Humanitarian needs are growing globally. Not only because of the impacts of climate change, but also because of the coronavirus pandemic, which has seriously hit developing countries. They are in desperate need of help, and the European Commission reacted by increasing its initial annual humanitarian budget for 2021 by 60% to €1.4 billion. Caritas Czech Republic has been working with The Humanitarian Aid department of the European Commission (ECHO) since 2004, and was one of the first organisations to receive a prestigious certificate and thus have this partnership prolonged for another 7 years.
We have been talking to Ginés Casanova, Caritas Czech Republic MEAL Unit Manager, to find out what exactly such partnership means.
Is it possible to explain in a simple way what the partnership with ECHO means for Caritas Czech Republic and the people we help?
I believe it is. European Commission allocates a significant amount of money for humanitarian aid, and is generally one of the most biggest donors. If there is a war, an earthquake, flooding, or if any other critical situation happens, it is crucial to act immediately. The situation of the affected people evolves quickly and can become rather dramatic within a short timeframe. It is therefore important that humanitarian actors are able to provide aid in the shortest time possible.
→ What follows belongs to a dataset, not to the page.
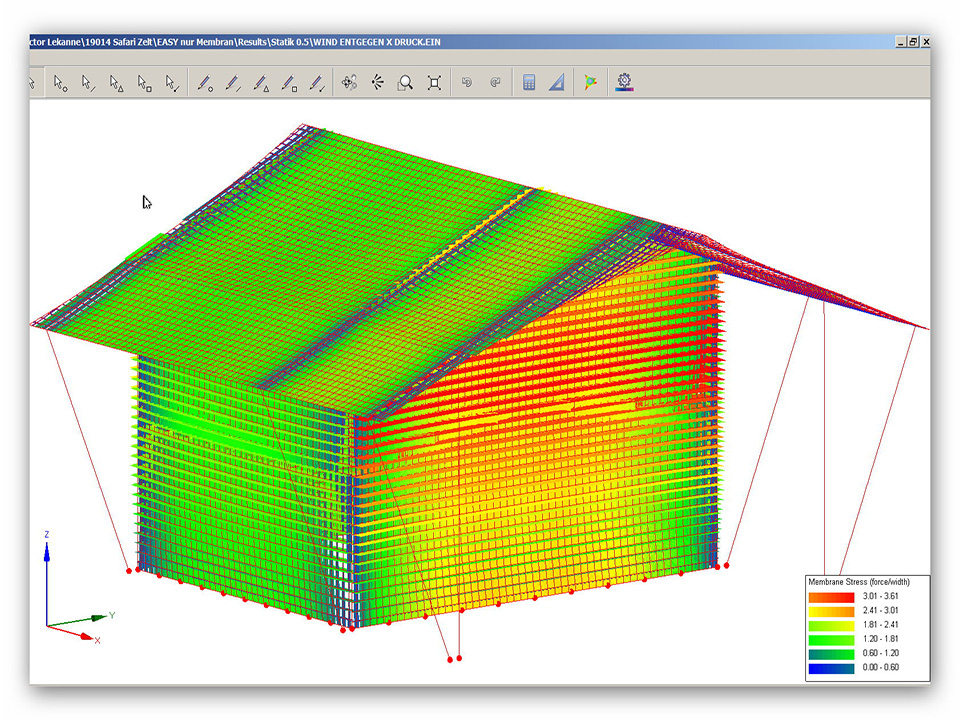Click the pencil-with-triangle edit tool
This screenshot has height=720, width=960.
(x=260, y=83)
What ECHO also needs to be sure about is that any organisation they partner with can deliver speedy and high quality aid even in a complicated local setting such as war or post natural disaster.
The best way for ECHO to ensure that the aid money is used effectively and actually reaches the people that need it, it pre-selects its partners long in advance. These are generally organisations with experience in humanitarian aid and international development field, and which fulfil strict quality criteria.
We could say that ECHO chooses in advance to cooperate with organisations about which they can be sure that they will use the aid money effectively. In a way, it is an expression of trust.
Exactly. When a crisis arises, ECHO can without unnecessary delay provide aid money to the preselected organisations they trust. They can be sure it will be used speedily, effectively and fairly where needed. There is simply no time to be checking an organisation's structure, ethics, way of working etc. This is why ECHO chooses its partners way ahead.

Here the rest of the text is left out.